▶ _Reading passage_

A 500-site audit run between September and October 2026 found a 32-point gap that didn't exist two years ago: 41% of sites explicitly block training crawlers in robots.txt. Only 9% block retrieval and user-triggered bots.
Publishers have stopped asking "AI: block or allow?" and started asking a more specific question: "does this bot send referrals or not?"
The math behind the decision: 80% of AI bot activity is training (up from 72% a year ago). Only 8% is search-related. Training consumes server capacity and bandwidth with zero referral return. Retrieval bots — when a user asks Perplexity or ChatGPT Search a question and your site is cited — might send someone through.
Twenty-two percent of sites explicitly block at least one training bot while permitting at least one retrieval bot. Another 35% block training and don't mention retrieval bots at all — effective permit. Only 9% block everything AI-adjacent.
The robots.txt is no longer a wall or an open door. It's a per-bot cost-benefit spreadsheet. The publisher controls who enters. The passage cost is the bandwidth bill for training crawlers — and the calculus is whether any given bot reciprocates.
"They're just really overpowering our servers." AI crawlers are physically crushing publisher infrastructure — and nobody measures the cost.
Several publishing executives told Digiday their sites are under serious strain from mass AI crawling — even when they're actively blocking bots. Page load speeds are suffering. Bounce rates climb when pages lag. Ad revenue drops when users leave.
"We're finding some crawlers are really taking serious resources — because they're querying them so often, they're just really overpowering our servers," one publishing exec said. "They do slow the sites down and slow down our products."
Cloudflare launched a compliant crawler API in March 2026 designed to reduce this strain — one request per site instead of thousands. Publisher Thomas Baekdal called it a betrayal. Cloudflare apologized. The episode captures the impossible middle ground: the same company publishers hired to block crawlers now builds them.

▶ _Data section_
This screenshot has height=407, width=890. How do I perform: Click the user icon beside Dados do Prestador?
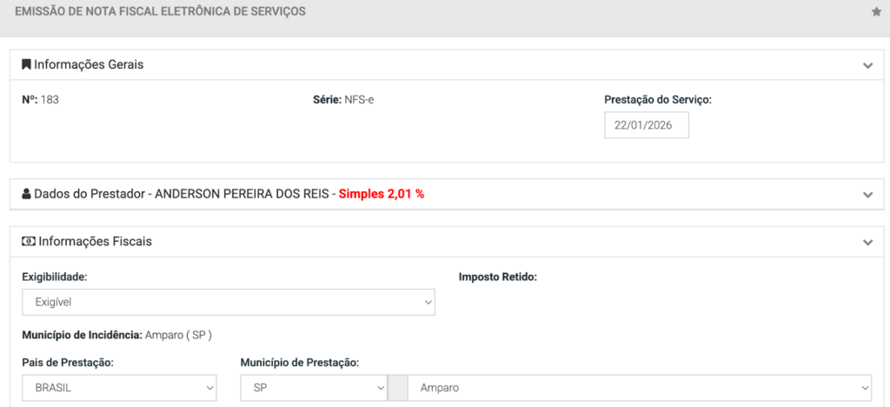pyautogui.click(x=26, y=194)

▶ _Problem to solve_
Pick up the passage on publishers blocking AI crawlers after its last sentence and continue it in the same style.

▶ _Your response_
Who controls the channel: AI platforms whose crawlers dominate server traffic. What passage costs: server capacity, site performance, lost ad revenue from slow pages — a bill the publisher pays and the crawler never sees.
Blocking the crawler is a toll booth with a traffic cost.
The cleanest platform-power result is not moral. It is operational.
A revised April 2026 economics paper finds large publishers that blocked GenAI bots had reduced website traffic compared with not blocking. The blocker controls access to the cargo; the AI channel still controls part of the crossing.
That is the bad bargain: protect the content, pay in reach. Let the bot through, pay in dependency.
The chatbot channel fails before it answers.
The answer engine's toll is source selection.
That same evaluation found retrieval, not reasoning, drove more than 70% of errors. When the model landed on the right source, it often extracted the answer; the hard part was reaching the right source at all.
For publishers, that is the distribution fight in miniature. Attribution survives only if the channel chooses your page before it starts sounding fluent.
The new language gap is a routing gap.
In a 2026 test of six commercial chatbots on same-day BBC questions, every model scored lowest on Hindi: 79% versus 89–91% elsewhere. The citations told the crossing story: Hindi queries pointed to English Wikipedia more than to any Hindi outlet.
The story existed. The route preferred another language.
Google built the agentic crossing at I/O and said nothing about paying the publishers it crosses.
The economics are wide open. At its developer conference, Google pushed Chrome and Search toward agents — “a new agentic era across Google” — and didn't address who pays the publishers whose pages those agents consume.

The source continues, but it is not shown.